Ieri, la Cgil Toscana ha accolto a Firenze, presso la sua sede, le forze politiche del centrosinistra e della sinistra toscana per presentare i dettagli dei cinque referendum su lavoro e cittadinanza, previsti per il 8-9 giugno. Dall mattina fino al tardo pomeriggio, il segretario generale della Cgil Toscana, Rossano Rossi, insieme alla segreteria regionale dell’organizzazione e al responsabile della campagna referendaria, Gianfranco Francese, ha dialogato con i rappresentanti regionali di Pd, +Europa, Movimento Cinque Stelle, Potere al Popolo, Rifondazione Comunista e Sinistra Italiana. Nei prossimi giorni, ci saranno ulteriori incontri con il Partito Socialista e Europa Verde della Toscana.

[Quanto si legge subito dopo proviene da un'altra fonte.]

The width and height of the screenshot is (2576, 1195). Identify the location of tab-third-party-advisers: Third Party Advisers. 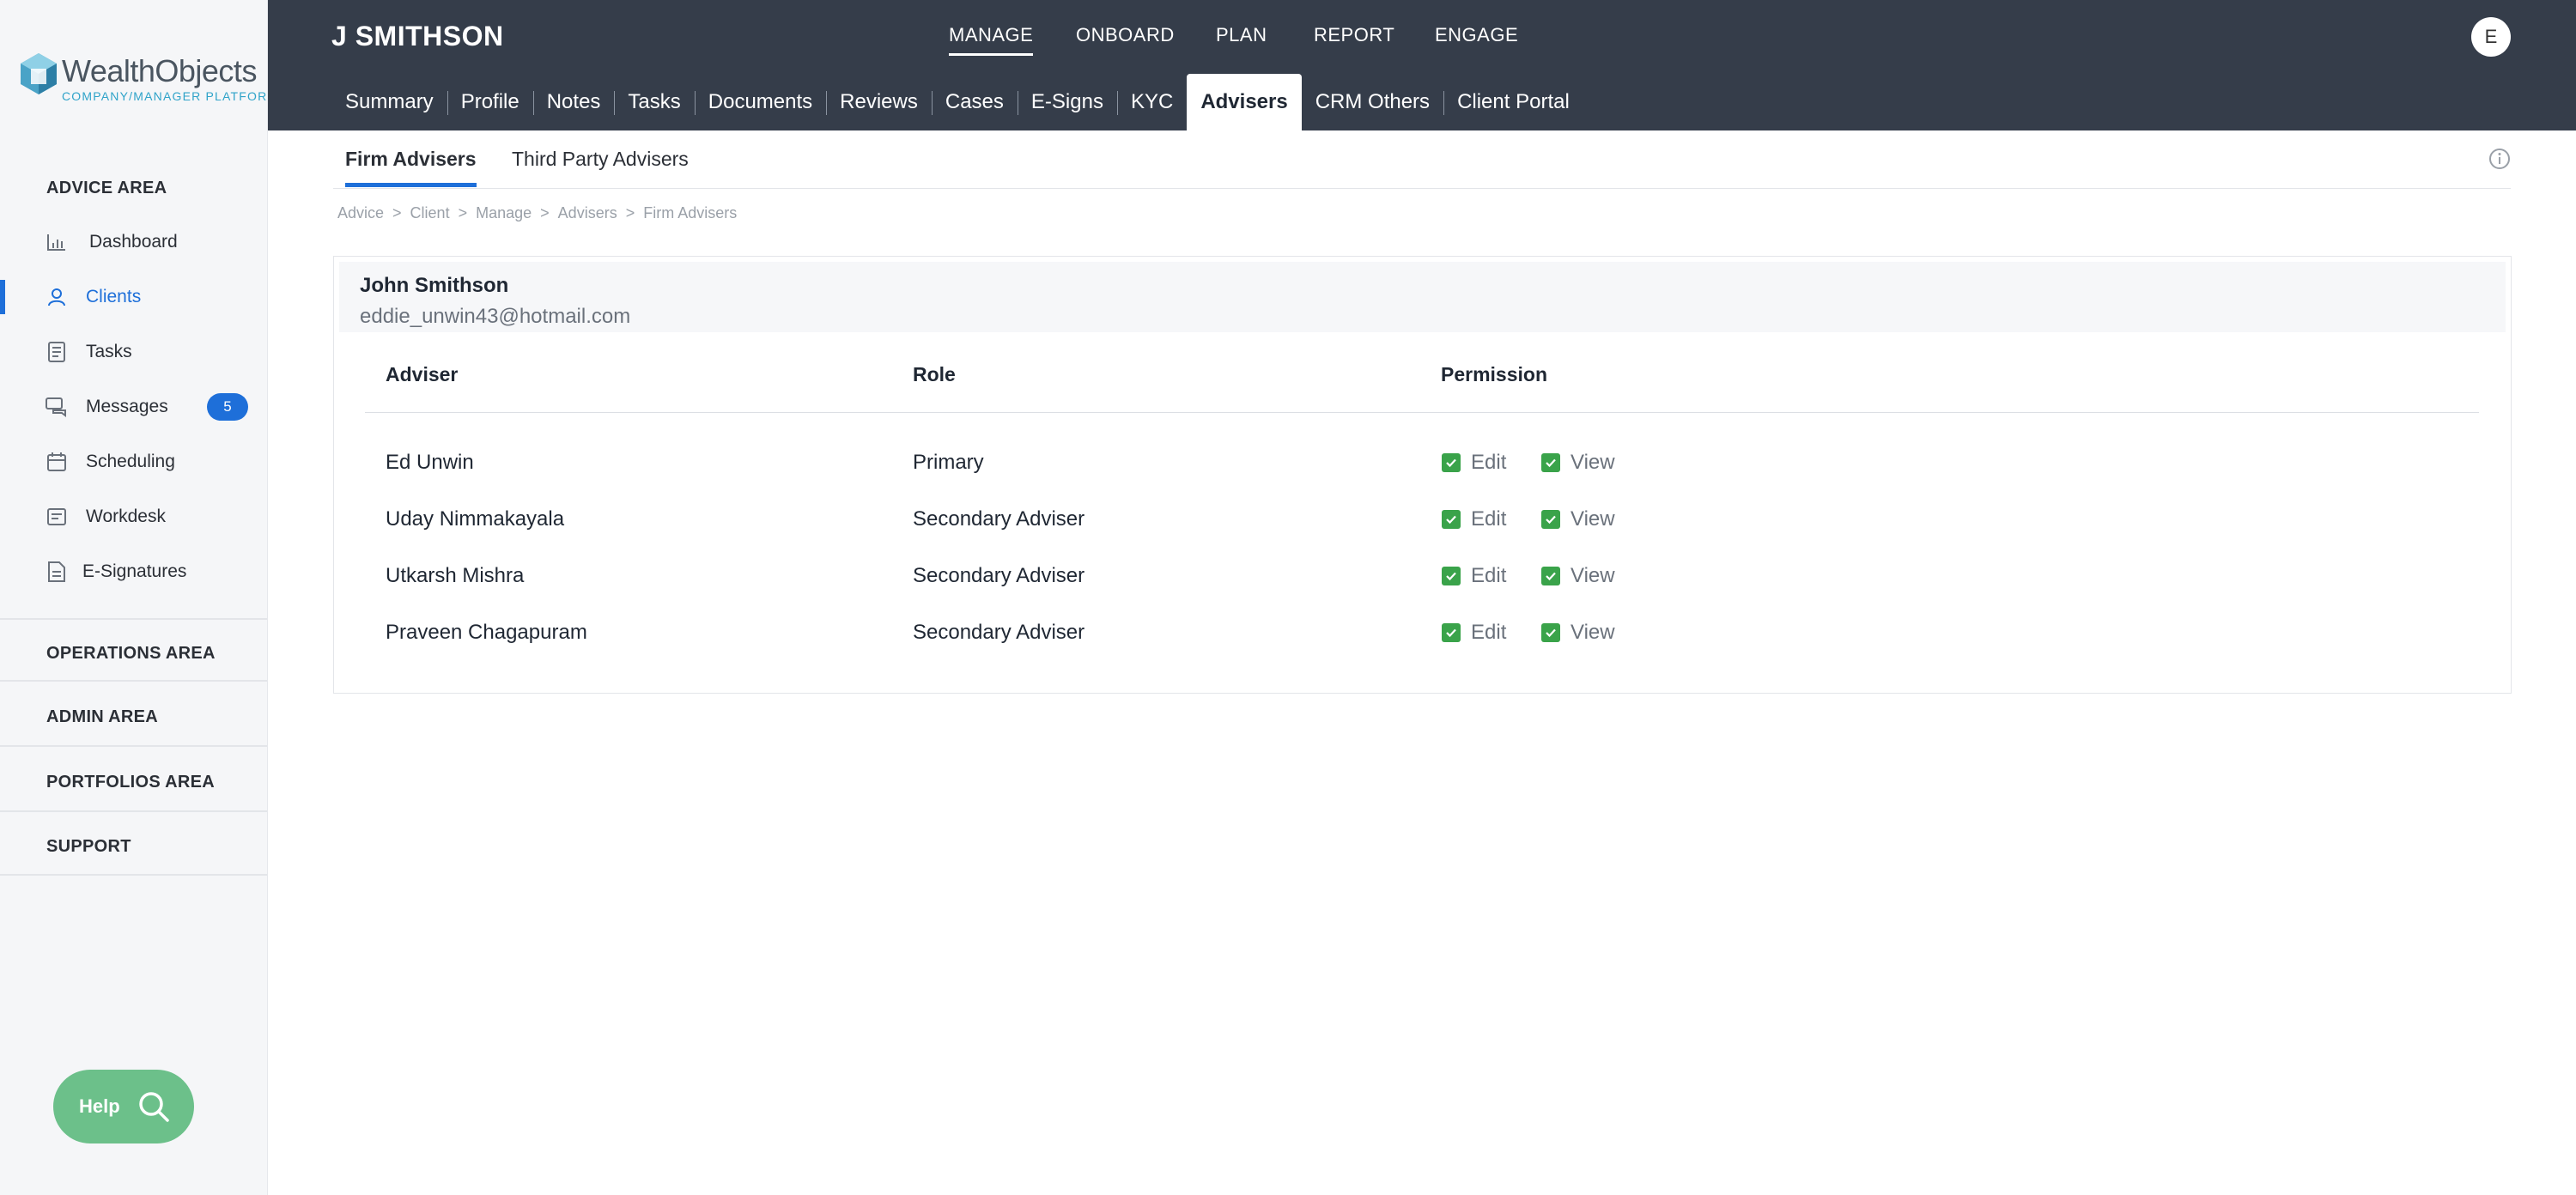
(600, 166).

“Abbiamo osservato un significativo interesse e un consenso sulle ragioni e sugli obiettivi dei quesiti referendari, oltre a un impegno per promuovere la partecipazione al voto, e per ciò ringraziamo tutte le forze politiche partecipanti per la disponibilità e la franchezza del confronto” – hanno dichiarato Rossano Rossi, segretario generale della Cgil Toscana, e Gianfranco Francese -. Con le votazioni dell’8 e 9 giugno, abbiamo l’opportunità di realizzare un cambiamento reale, a favore del benessere di chi lavora e di chi desidera acquisire la cittadinanza. Attualmente, nel nostro Paese, la metà degli elettori non si reca alle urne, ma crediamo fermamente nel raggiungimento del quorum, poiché il referendum non è un voto delegato, ma consente di prendere decisioni dirette. Raggiungendo il quorum con la vittoria dei Sì, il giorno dopo due milioni e mezzo di persone potranno ottenere la cittadinanza italiana, le persone licenziate ingiustamente riavranno il diritto al reintegro, i lavoratori nelle aziende con oltre 15 dipendenti riacquisteranno l’articolo 18 dello Statuto dei lavoratori contro i licenziamenti, si reforzerà il lavoro stabile con la reintroduzione di causali specifiche per i contratti a termine e la responsabilità in caso di incidenti sul lavoro si estenderà anche alle imprese appaltanti”.
Sabato 12 aprile, la Cgil in Toscana avvierà, in concomitanza con la mobilitazione nazionale, la sua campagna referendaria attraverso iniziative pubbliche in ogni capoluogo di provincia. “Il voto è la nostra rivolta” è lo slogan scelto per enfatizzare come la politica si sviluppi non solo tramite i partiti, ma soprattutto grazie alla partecipazione dal basso, con il referendum come strumento privilegiato di coinvolgimento.